PyNoon Data Lesson 4

Warm-Up Exercise

  • Pair up and brainstorm ideas for a Python data analysis project
  • What is the goal of your project - how will you know it has succeeded?
  • What parts of your project do you think will be the most difficult to implement?
  • Can you identify any skills you’ll need to learn to complete your project?
  • Is there any data you need to collect for your project?

Thanks

  • To the host for the great venue!
  • To our sponsors

Administrivia

  • Fire escapes
  • Toilets
  • Cleaning up after ourselves
  • WiFi

Lunch Talk:
DRY: Don’t Repeat Yourself

  • Foundational principle for maintainable code
  • E.g.
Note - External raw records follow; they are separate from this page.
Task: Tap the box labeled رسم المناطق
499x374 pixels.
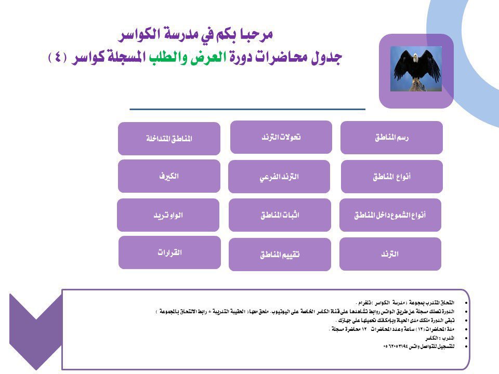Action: [x=391, y=138]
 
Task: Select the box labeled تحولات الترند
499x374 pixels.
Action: [x=281, y=137]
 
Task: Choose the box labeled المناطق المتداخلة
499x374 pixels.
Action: [x=169, y=139]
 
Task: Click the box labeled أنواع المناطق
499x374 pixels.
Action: [x=391, y=177]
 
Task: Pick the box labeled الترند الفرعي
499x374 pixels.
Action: [x=279, y=177]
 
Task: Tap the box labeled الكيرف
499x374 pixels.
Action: [x=169, y=176]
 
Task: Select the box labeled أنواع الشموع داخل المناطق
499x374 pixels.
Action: [x=390, y=215]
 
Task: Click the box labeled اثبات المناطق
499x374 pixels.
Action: [x=280, y=215]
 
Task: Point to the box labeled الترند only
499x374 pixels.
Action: [x=390, y=254]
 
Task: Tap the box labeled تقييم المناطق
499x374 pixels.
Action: [x=280, y=255]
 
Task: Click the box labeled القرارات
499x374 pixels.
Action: [x=169, y=252]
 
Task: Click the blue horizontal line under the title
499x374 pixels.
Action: [x=247, y=109]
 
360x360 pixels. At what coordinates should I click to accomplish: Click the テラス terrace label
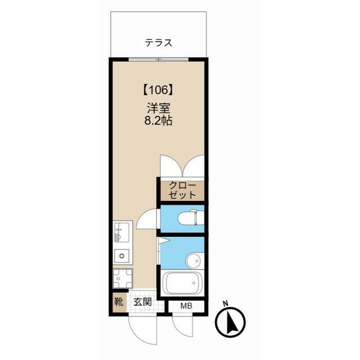point(159,43)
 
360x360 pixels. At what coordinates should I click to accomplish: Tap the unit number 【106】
point(159,90)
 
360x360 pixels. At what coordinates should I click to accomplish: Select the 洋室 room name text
point(159,109)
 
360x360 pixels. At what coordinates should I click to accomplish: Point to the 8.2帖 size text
point(159,121)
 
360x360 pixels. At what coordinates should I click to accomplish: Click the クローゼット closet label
point(182,190)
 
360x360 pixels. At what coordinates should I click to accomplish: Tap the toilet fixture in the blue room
point(191,218)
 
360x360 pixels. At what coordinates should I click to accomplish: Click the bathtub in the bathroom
point(182,283)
Don’t copy-paste code around your project
  • When you need to make a change later, there should be only one place to change
  • Getting your code to work is not the finish line!
    • Refactor working code to make it more readable and maintainable

How do you DRY out code?

  • Repeating code in one place for different “things”?
    • Loop over those things
  • Repeating code in lots of different places?
    • Write a custom function
    • Great functions are re-usable in many contexts
  • We’ll look at these tools in the tutorial

Don’t over-DRY your code!

  • E.g. you produce near-identical reports for two teams
  • You DRY them so that they share all repeated code
  • Later, one team asks for a change to their report, but now it is hard to change one without changing the other
  • The two reports weren’t actually duplicating one thing, they were just two things that happened to be the same

What else should you DRY out?

  • Data
    • Each piece of data should have a single source of truth
    • Generate other representations from that source
  • Documentation
    • Comments that state exactly what code does (i.e. repeat what they code itself is saying) get out of date
    • Comments should explain what code achieves and why

Helpful Comments

price_bound = listings_df.groupby('region_name')['price_nzd'].min().max()
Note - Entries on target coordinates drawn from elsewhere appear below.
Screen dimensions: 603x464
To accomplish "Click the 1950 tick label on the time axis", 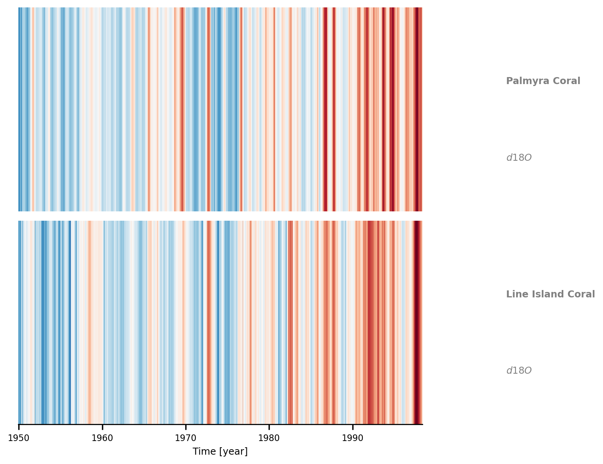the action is point(19,438).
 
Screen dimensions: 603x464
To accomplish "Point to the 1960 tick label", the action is point(102,438).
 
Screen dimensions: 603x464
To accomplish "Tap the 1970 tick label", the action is point(186,438).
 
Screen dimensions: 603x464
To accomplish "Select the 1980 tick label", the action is point(269,438).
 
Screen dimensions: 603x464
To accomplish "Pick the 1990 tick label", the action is point(352,438).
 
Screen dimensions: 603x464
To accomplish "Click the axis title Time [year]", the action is point(220,452).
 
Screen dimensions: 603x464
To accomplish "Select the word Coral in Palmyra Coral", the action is point(566,81).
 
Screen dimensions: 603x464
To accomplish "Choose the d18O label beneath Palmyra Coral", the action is point(519,158).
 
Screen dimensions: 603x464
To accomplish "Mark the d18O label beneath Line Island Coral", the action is point(519,370).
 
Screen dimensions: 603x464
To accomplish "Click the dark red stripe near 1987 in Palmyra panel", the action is point(325,109).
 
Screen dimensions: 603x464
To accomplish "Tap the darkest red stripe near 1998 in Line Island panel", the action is point(417,322).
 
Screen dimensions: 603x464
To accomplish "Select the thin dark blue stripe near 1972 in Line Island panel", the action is point(202,322).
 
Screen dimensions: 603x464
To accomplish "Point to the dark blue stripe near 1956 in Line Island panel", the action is point(70,322).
Which is a more helpful comment?

# Group listings by region, take the minimum price of each group,
# then take the maximum across all groups
# Get the highest listing price that is the cheapest in its region
# Get the highest listing price that is the cheapest in its region
# to find the minimum nightly cost for a round-the-country trip.

Tutorial Objectives

  • Defining and using your own functions
  • Reducing duplication in your code

Independent Work/Homework

  1. Exercise Notebook:
  2. Work through futurecoder.io sections:
    1. Dictionaries (note: this lesson is at the end of the Futurecoder course, so you will need to skip ahead using the Table of Contents)
  3. Work on your own Python project